## Aim of the task
Reproduce only this stretch of the listing below: from the line with "Image resolution: width=412, height=1560." through the line with "May 2024 (39, 2389)", exactly as written, with pictures excluded.

## Given records
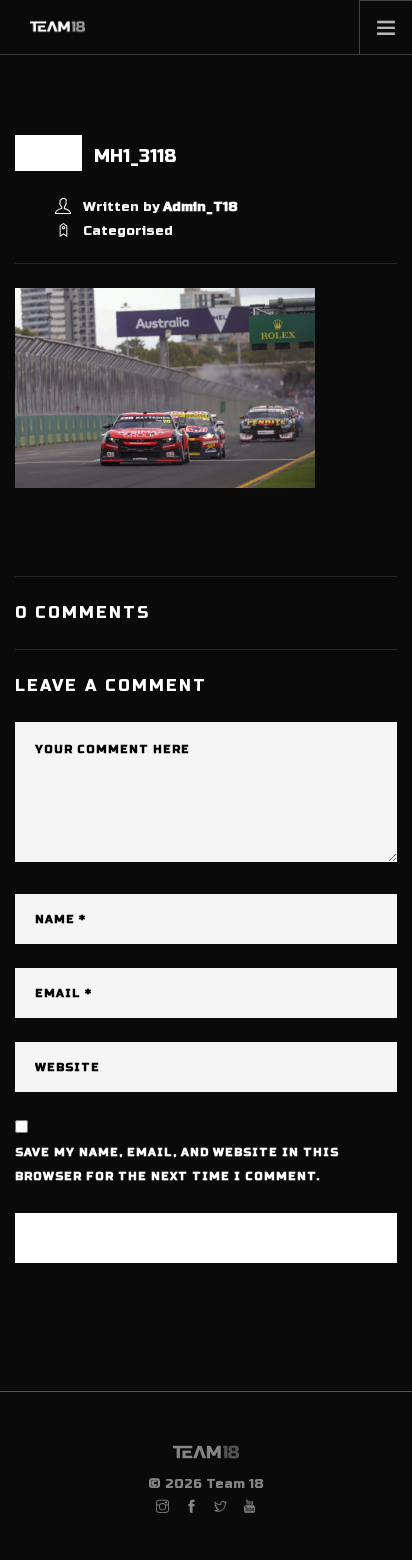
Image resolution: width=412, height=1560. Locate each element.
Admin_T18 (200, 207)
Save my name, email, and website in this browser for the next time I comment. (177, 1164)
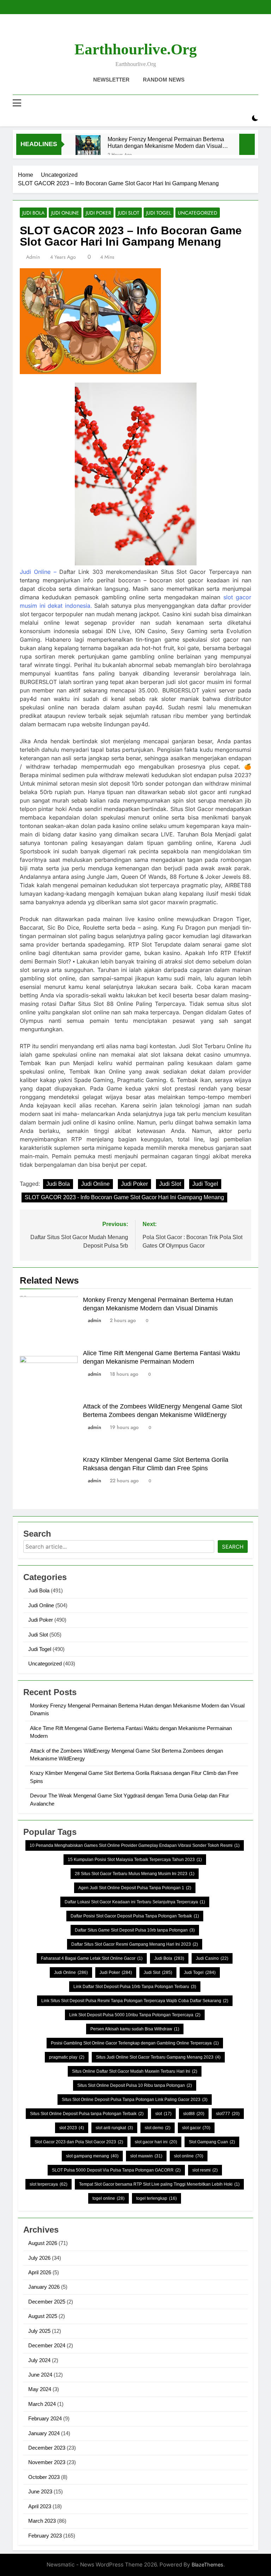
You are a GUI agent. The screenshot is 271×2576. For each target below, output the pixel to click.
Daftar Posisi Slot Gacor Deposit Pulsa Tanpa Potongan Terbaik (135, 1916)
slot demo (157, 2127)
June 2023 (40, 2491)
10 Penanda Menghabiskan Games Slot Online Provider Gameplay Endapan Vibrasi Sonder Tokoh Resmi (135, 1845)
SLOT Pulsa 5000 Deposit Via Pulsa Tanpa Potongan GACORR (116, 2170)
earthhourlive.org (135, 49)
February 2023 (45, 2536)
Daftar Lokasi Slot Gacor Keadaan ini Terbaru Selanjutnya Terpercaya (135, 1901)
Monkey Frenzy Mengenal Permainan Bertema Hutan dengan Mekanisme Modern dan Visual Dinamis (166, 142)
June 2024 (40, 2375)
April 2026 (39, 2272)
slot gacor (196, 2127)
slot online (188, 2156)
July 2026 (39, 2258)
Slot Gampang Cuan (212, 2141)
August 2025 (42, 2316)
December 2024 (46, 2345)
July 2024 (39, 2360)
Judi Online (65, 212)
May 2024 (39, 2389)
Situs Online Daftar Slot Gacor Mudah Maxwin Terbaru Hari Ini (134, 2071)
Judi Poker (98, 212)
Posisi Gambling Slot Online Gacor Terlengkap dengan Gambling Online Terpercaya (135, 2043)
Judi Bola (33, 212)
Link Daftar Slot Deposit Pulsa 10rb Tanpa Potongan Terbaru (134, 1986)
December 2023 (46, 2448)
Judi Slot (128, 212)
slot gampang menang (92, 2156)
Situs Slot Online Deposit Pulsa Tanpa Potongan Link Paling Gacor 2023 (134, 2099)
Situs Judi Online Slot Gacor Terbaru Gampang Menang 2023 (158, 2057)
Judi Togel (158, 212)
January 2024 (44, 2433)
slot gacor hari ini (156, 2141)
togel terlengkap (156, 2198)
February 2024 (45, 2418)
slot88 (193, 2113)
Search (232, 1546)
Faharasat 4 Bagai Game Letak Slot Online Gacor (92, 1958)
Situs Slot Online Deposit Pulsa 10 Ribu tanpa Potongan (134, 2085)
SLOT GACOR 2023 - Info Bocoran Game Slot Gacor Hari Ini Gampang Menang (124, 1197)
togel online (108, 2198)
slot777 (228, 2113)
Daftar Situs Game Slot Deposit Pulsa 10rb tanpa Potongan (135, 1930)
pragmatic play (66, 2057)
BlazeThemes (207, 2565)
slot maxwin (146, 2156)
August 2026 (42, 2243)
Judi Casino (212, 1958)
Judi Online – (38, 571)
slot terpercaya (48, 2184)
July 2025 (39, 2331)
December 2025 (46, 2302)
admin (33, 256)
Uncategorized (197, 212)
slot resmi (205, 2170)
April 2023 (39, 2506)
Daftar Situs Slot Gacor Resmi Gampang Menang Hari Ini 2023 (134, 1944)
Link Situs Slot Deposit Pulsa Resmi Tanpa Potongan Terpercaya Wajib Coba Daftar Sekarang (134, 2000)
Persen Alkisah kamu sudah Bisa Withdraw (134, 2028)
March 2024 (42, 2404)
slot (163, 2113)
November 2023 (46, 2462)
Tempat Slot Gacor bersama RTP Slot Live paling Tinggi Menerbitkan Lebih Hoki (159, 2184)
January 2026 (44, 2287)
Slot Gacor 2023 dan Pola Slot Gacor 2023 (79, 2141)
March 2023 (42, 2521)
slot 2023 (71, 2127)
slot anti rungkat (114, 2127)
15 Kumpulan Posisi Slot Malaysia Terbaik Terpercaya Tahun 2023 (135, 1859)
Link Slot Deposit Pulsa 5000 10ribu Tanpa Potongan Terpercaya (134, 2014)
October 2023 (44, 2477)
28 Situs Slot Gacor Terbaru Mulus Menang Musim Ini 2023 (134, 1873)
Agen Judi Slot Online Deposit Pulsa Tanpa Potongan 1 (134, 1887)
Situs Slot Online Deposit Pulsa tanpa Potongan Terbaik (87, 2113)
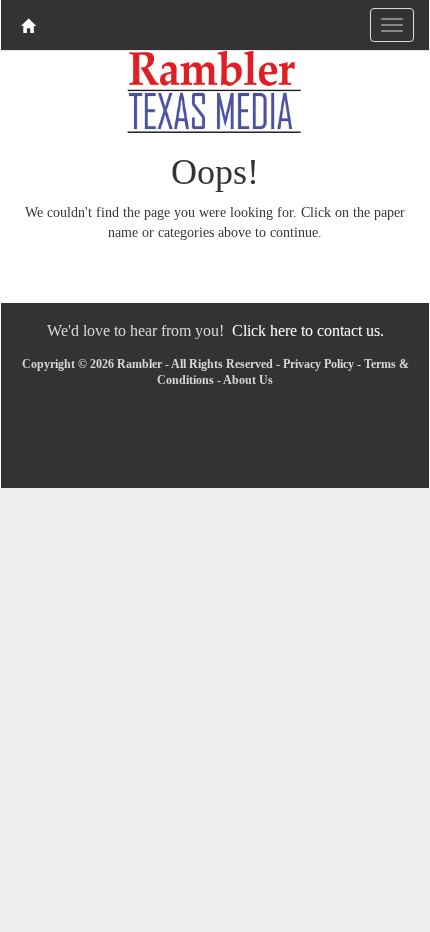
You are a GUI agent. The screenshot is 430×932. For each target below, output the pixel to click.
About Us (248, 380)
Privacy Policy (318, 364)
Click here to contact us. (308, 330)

==

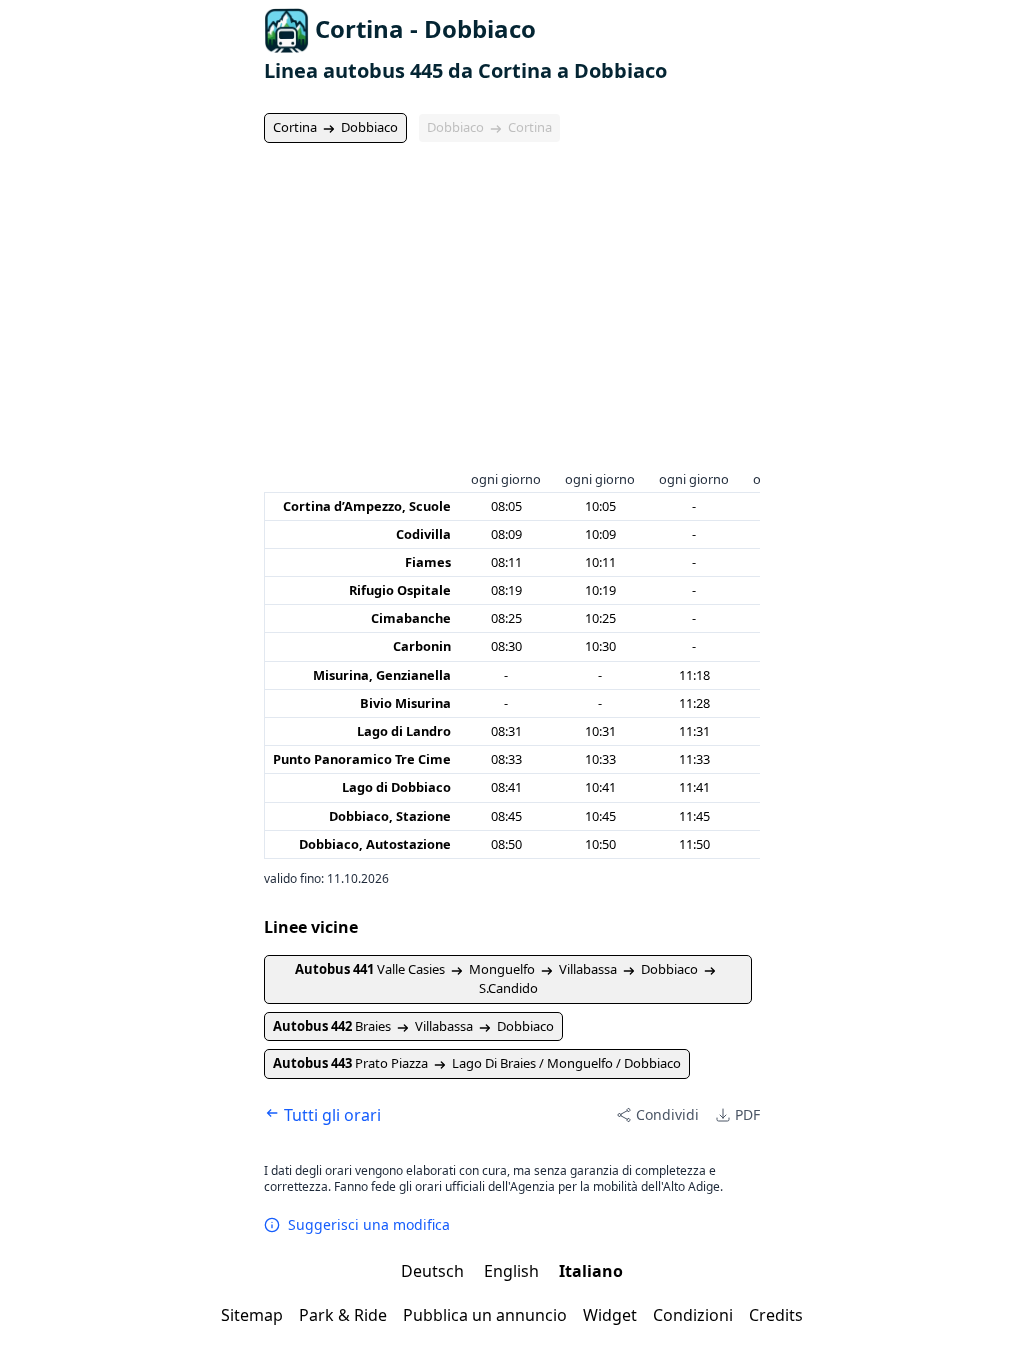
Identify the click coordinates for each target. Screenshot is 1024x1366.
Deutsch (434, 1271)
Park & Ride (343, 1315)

---

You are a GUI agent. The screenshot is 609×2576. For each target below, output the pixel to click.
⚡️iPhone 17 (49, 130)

## Reply to the task
Image resolution: width=412, height=1560. Locate each element.
Admin_T18 (200, 207)
Save my name, email, and website in this browser for the next time I comment. (177, 1164)
You are a GUI agent. The screenshot is 271×2576. For each target below, output the pixel to click.
Daftar Posisi Slot Gacor Deposit Pulsa Tanpa Potongan Terbaik (135, 1916)
slot demo (157, 2127)
June 2023 (40, 2491)
10 Penanda Menghabiskan Games Slot Online Provider Gameplay Endapan Vibrasi Sonder Tokoh Resmi (135, 1845)
SLOT Pulsa 5000 Deposit Via Pulsa Tanpa Potongan GACORR (116, 2170)
earthhourlive.org (135, 49)
February 2023 (45, 2536)
Daftar Lokasi Slot Gacor Keadaan ini Terbaru Selanjutnya Terpercaya (135, 1901)
Monkey Frenzy Mengenal Permainan Bertema Hutan dengan Mekanisme Modern dan Visual Dinamis (166, 142)
June 2024 (40, 2375)
April 2026 (39, 2272)
slot gacor (196, 2127)
slot online (188, 2156)
July 2026 (39, 2258)
Slot Gampang Cuan (212, 2141)
August 2025 (42, 2316)
December 2024 (46, 2345)
July 2024 (39, 2360)
Judi Online (65, 212)
May 2024 (39, 2389)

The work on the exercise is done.